# [Directive]
Convert the listing below into a Markdown table with the columns Row and Line. Give each non-blank line its own numbered row and leave out the blank lines.

# [Input data]
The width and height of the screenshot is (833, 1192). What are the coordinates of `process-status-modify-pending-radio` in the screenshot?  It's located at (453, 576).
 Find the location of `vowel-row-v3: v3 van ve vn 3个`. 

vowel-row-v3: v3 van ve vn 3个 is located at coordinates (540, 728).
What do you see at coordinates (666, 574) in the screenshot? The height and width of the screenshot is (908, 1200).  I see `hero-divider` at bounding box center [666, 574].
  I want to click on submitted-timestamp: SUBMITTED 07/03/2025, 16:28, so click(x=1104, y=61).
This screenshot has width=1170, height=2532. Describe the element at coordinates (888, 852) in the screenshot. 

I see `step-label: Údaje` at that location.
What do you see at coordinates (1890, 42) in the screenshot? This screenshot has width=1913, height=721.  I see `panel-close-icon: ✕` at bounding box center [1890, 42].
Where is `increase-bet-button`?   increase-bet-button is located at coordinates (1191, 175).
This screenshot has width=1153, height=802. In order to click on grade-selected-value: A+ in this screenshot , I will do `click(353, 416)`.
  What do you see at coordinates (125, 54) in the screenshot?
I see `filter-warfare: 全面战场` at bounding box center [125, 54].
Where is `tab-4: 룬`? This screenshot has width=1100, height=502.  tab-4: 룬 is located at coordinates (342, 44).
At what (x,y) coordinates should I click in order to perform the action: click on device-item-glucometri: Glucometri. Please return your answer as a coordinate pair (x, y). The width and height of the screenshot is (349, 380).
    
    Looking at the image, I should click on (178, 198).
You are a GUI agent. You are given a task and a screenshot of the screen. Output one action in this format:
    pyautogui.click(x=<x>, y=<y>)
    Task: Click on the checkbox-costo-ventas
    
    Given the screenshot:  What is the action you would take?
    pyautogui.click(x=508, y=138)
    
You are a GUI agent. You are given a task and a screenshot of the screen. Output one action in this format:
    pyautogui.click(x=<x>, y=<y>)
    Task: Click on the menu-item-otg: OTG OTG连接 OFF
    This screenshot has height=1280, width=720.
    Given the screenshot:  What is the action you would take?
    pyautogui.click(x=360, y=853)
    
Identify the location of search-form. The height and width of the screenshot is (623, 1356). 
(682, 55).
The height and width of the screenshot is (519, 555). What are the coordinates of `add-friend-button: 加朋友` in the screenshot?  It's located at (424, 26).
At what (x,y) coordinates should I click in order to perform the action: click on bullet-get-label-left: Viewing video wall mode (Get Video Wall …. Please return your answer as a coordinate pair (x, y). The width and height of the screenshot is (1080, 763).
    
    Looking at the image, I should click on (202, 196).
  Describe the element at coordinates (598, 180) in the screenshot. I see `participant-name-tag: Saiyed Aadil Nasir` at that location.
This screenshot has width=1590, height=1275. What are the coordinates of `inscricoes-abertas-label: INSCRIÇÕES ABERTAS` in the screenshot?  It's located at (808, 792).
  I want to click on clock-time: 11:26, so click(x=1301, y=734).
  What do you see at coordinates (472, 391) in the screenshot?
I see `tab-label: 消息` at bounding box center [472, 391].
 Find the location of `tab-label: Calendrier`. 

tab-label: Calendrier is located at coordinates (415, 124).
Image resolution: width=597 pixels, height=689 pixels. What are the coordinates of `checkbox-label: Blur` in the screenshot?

# [Exercise output]
| Row | Line |
|---|---|
| 1 | The width and height of the screenshot is (833, 1192). What are the coordinates of `process-status-modify-pending-radio` in the screenshot?  It's located at (453, 576). |
| 2 |  Find the location of `vowel-row-v3: v3 van ve vn 3个`.  |
| 3 | vowel-row-v3: v3 van ve vn 3个 is located at coordinates (540, 728). |
| 4 | What do you see at coordinates (666, 574) in the screenshot? The height and width of the screenshot is (908, 1200).  I see `hero-divider` at bounding box center [666, 574]. |
| 5 |   I want to click on submitted-timestamp: SUBMITTED 07/03/2025, 16:28, so click(x=1104, y=61). |
| 6 | This screenshot has width=1170, height=2532. Describe the element at coordinates (888, 852) in the screenshot.  |
| 7 | I see `step-label: Údaje` at that location. |
| 8 | What do you see at coordinates (1890, 42) in the screenshot? This screenshot has width=1913, height=721.  I see `panel-close-icon: ✕` at bounding box center [1890, 42]. |
| 9 | Where is `increase-bet-button`?   increase-bet-button is located at coordinates (1191, 175). |
| 10 | This screenshot has width=1153, height=802. In order to click on grade-selected-value: A+ in this screenshot , I will do `click(353, 416)`. |
| 11 |   What do you see at coordinates (125, 54) in the screenshot? |
| 12 | I see `filter-warfare: 全面战场` at bounding box center [125, 54]. |
| 13 | Where is `tab-4: 룬`? This screenshot has width=1100, height=502.  tab-4: 룬 is located at coordinates (342, 44). |
| 14 | At what (x,y) coordinates should I click in order to perform the action: click on device-item-glucometri: Glucometri. Please return your answer as a coordinate pair (x, y). The width and height of the screenshot is (349, 380). |
| 15 |     Looking at the image, I should click on (178, 198). |
| 16 | You are a GUI agent. You are given a task and a screenshot of the screen. Output one action in this format: |
| 17 |     pyautogui.click(x=<x>, y=<y>) |
| 18 |     Task: Click on the checkbox-costo-ventas |
| 19 |     Given the screenshot:  What is the action you would take? |
| 20 |     pyautogui.click(x=508, y=138) |
| 21 | You are a GUI agent. You are given a task and a screenshot of the screen. Output one action in this format: |
| 22 |     pyautogui.click(x=<x>, y=<y>) |
| 23 |     Task: Click on the menu-item-otg: OTG OTG连接 OFF |
| 24 |     This screenshot has height=1280, width=720. |
| 25 |     Given the screenshot:  What is the action you would take? |
| 26 |     pyautogui.click(x=360, y=853) |
| 27 | Identify the location of search-form. The height and width of the screenshot is (623, 1356).  |
| 28 | (682, 55). |
| 29 | The height and width of the screenshot is (519, 555). What are the coordinates of `add-friend-button: 加朋友` in the screenshot?  It's located at (424, 26). |
| 30 | At what (x,y) coordinates should I click in order to perform the action: click on bullet-get-label-left: Viewing video wall mode (Get Video Wall …. Please return your answer as a coordinate pair (x, y). The width and height of the screenshot is (1080, 763). |
| 31 |     Looking at the image, I should click on (202, 196). |
| 32 |   Describe the element at coordinates (598, 180) in the screenshot. I see `participant-name-tag: Saiyed Aadil Nasir` at that location. |
| 33 | This screenshot has width=1590, height=1275. What are the coordinates of `inscricoes-abertas-label: INSCRIÇÕES ABERTAS` in the screenshot?  It's located at (808, 792). |
| 34 |   I want to click on clock-time: 11:26, so click(x=1301, y=734). |
| 35 |   What do you see at coordinates (472, 391) in the screenshot? |
| 36 | I see `tab-label: 消息` at bounding box center [472, 391]. |
| 37 |  Find the location of `tab-label: Calendrier`.  |
| 38 | tab-label: Calendrier is located at coordinates (415, 124). |
| 39 | Image resolution: width=597 pixels, height=689 pixels. What are the coordinates of `checkbox-label: Blur` in the screenshot? |